As of August 10, 2010, there were 51,537,631 Buckeye Partners partnership units held of record by approximately 1,900 holders, 27,774,016 Holdings common units held of record by approximately 8 holders, and 525,984 Holdings management units held by two holders. After the merger is completed, Holdings unitholders will receive approximately 20 million Buckeye Partners partnership units. The Buckeye Partners public limited partnership unitholders will be able to elect seven members of the Board, and Holdings GP will appoint two members of the Board. Although one or more public owners could in the future accumulate enough units to establish control, after the merger the members of the Board will remain those appointed by Holdings GP until the first election. The first annual election will elect three members of the Board, and the successive two elections will elect two members at each election.6
The potential for a future transfer of control is limited by the staggered elections of the members of the Board and restrictions placed on the voting power of any individual or entity or group holding more than 20% of the limited partnership units. The Amended Partnership Agreement limits any person or group beneficially owning 20% or more of the outstanding limited partnership units by precluding the voting of units in excess of 20% and not counting the units in excess of 20% when calculating the required votes for such matter. In effect, in order to gain control of the Board an individual would need to acquire more than 63% of the outstanding units, if BGH Holdings continues to own 17% of the limited partnership units, and more than 80% of outstanding units, if BGH Holdings no longer owns any partnership units. Under current ownership by public unitholders, no individual or entity holds or otherwise controls more than 5% of the Buckeye Partners limited partnership units. Thus, an indirect transfer of control does not occur when voting rights are granted to the public owners of Buckeye Partners limited partnership units, and an indirect transfer of control could not occur for a substantial period of time. Because there is no indirect transfer of control, preapproval of this transaction under § 854 is not required. In the event of an actual transfer of control at some point in the future, Joint Applicants acknowledge that Commission preapproval of that transfer of control is required.

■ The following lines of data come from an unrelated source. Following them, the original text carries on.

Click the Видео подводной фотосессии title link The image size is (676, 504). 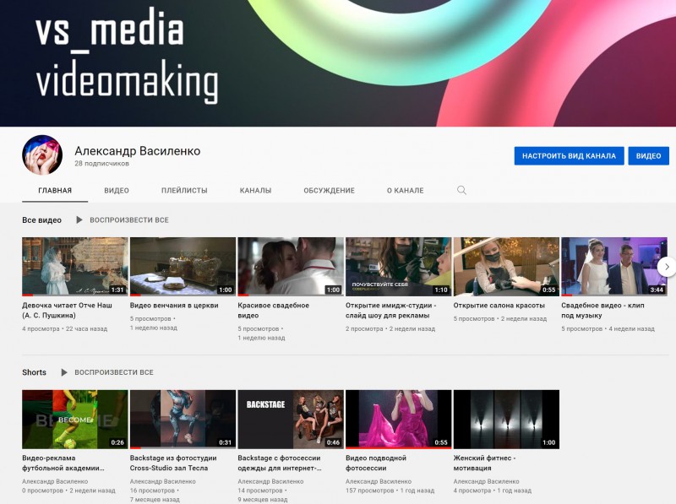pos(376,463)
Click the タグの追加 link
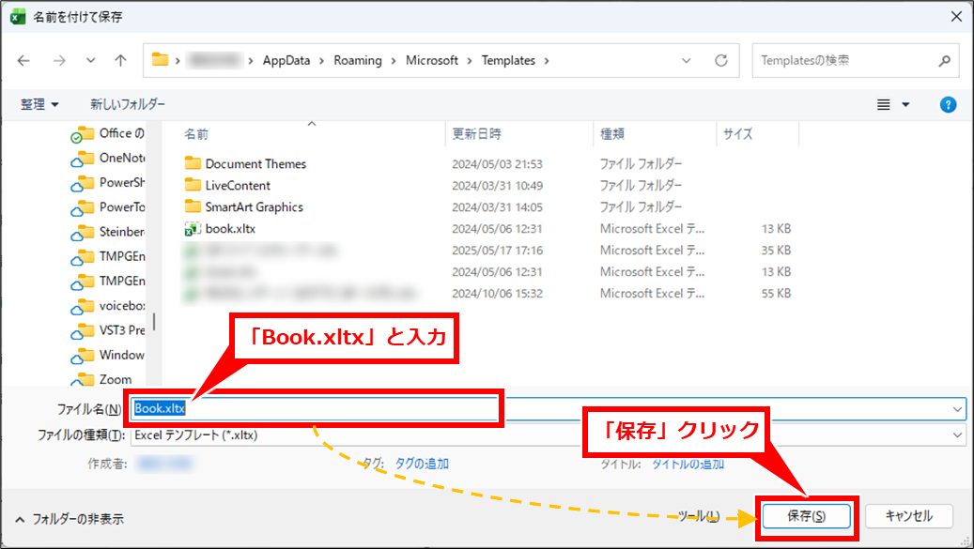Screen dimensions: 974x549 (x=421, y=464)
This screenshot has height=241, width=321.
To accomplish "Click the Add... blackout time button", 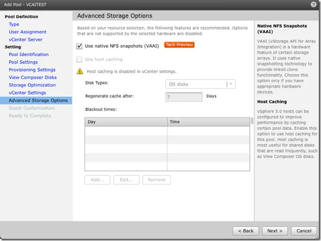I will pyautogui.click(x=97, y=180).
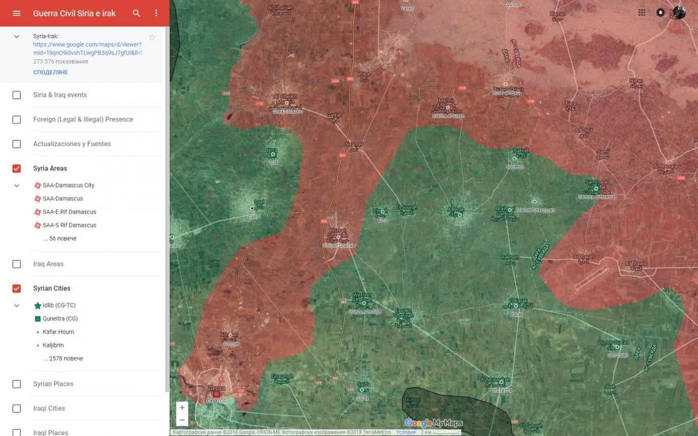Disable the Syrian Cities layer

(17, 288)
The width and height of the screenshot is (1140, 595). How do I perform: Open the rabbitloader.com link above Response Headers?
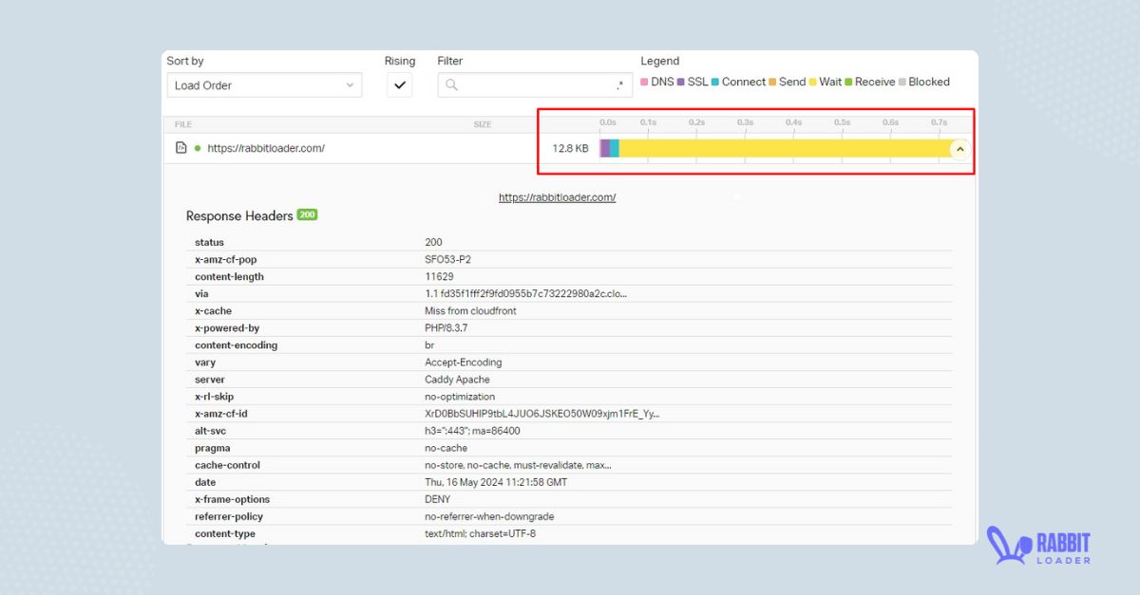tap(558, 197)
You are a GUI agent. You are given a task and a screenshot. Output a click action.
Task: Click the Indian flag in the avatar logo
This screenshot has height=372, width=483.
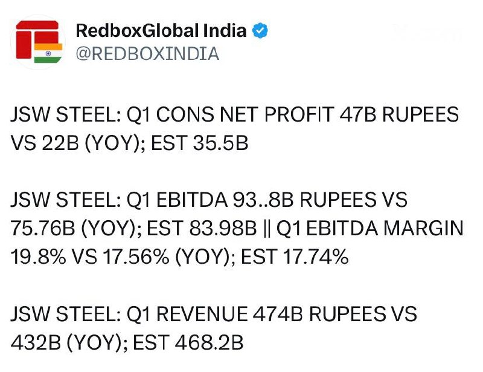[48, 53]
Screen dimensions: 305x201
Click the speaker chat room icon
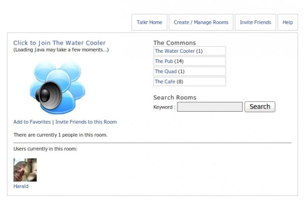tap(57, 87)
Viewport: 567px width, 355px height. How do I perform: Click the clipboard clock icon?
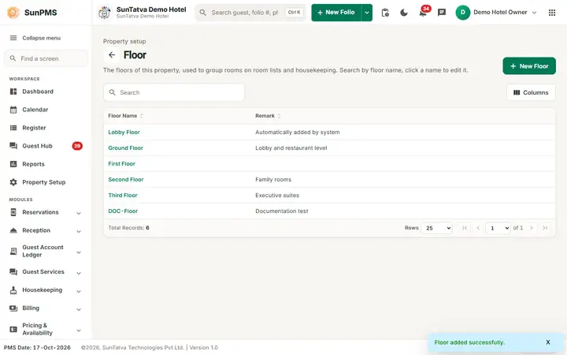(x=385, y=13)
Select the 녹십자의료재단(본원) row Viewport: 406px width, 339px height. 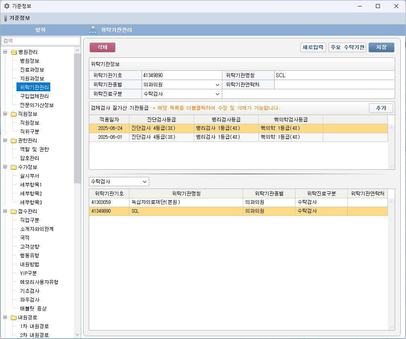pos(187,202)
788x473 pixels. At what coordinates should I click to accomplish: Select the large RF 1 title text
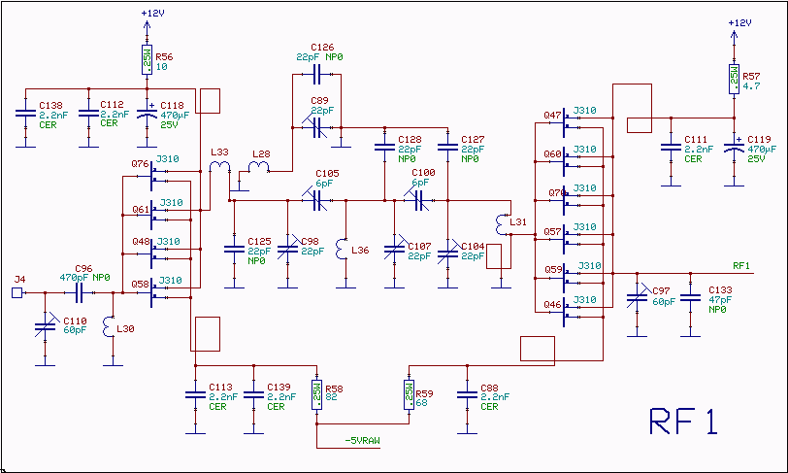point(683,422)
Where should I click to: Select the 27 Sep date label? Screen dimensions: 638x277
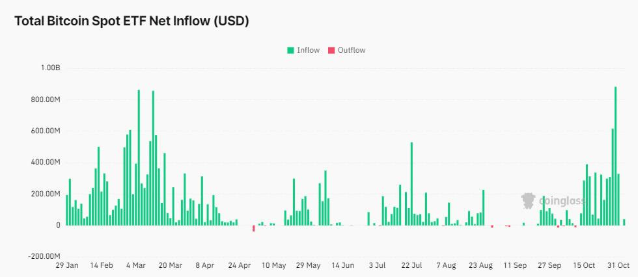pyautogui.click(x=549, y=265)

3.2. Motion for Leave to File Confidential Materials Under Seal
LGS' August 24, 2010 motion to file under seal the LGS audited financial statements, attached as Exhibit 3 to the application, is granted.
1 San Jose Water Co. (1916) 10 CRC 56.
2 D.08-12-021, (Warburg Pincus Private Equity IX, L.P., Warburg Pincus Private Equity X, L. P. and Electric Lightwave, LLC (U5377C), Eschelon Telecom, Inc. (U6864C), and Advanced Telcom, Inc.) 2008 Cal. PUC LEXIS 469 **8, 9.
3 D.86-02-059 (In Re Pacific Telesis Group), D.86-12-090 (BellSouth Corp. and Mobile Communications Corp.), D.98-12-056 (MM Holdings Corp.), and D.96-02-061 (San Francisco Thermal.)
4 See D.93-11-063 (In Re Paging Network of San Francisco), D.96-02-061 (San Francisco Thermal).
5 See D.94-01-025 (In Re San Jose Water Company), D.90363 (WUI Inc. v. Continental Tel. Corp.)
6 If a vacancy occurs prior to the first election or in between elections, the independent directors would appoint a new director who would be up for election at the same time as other directors in that class of directors.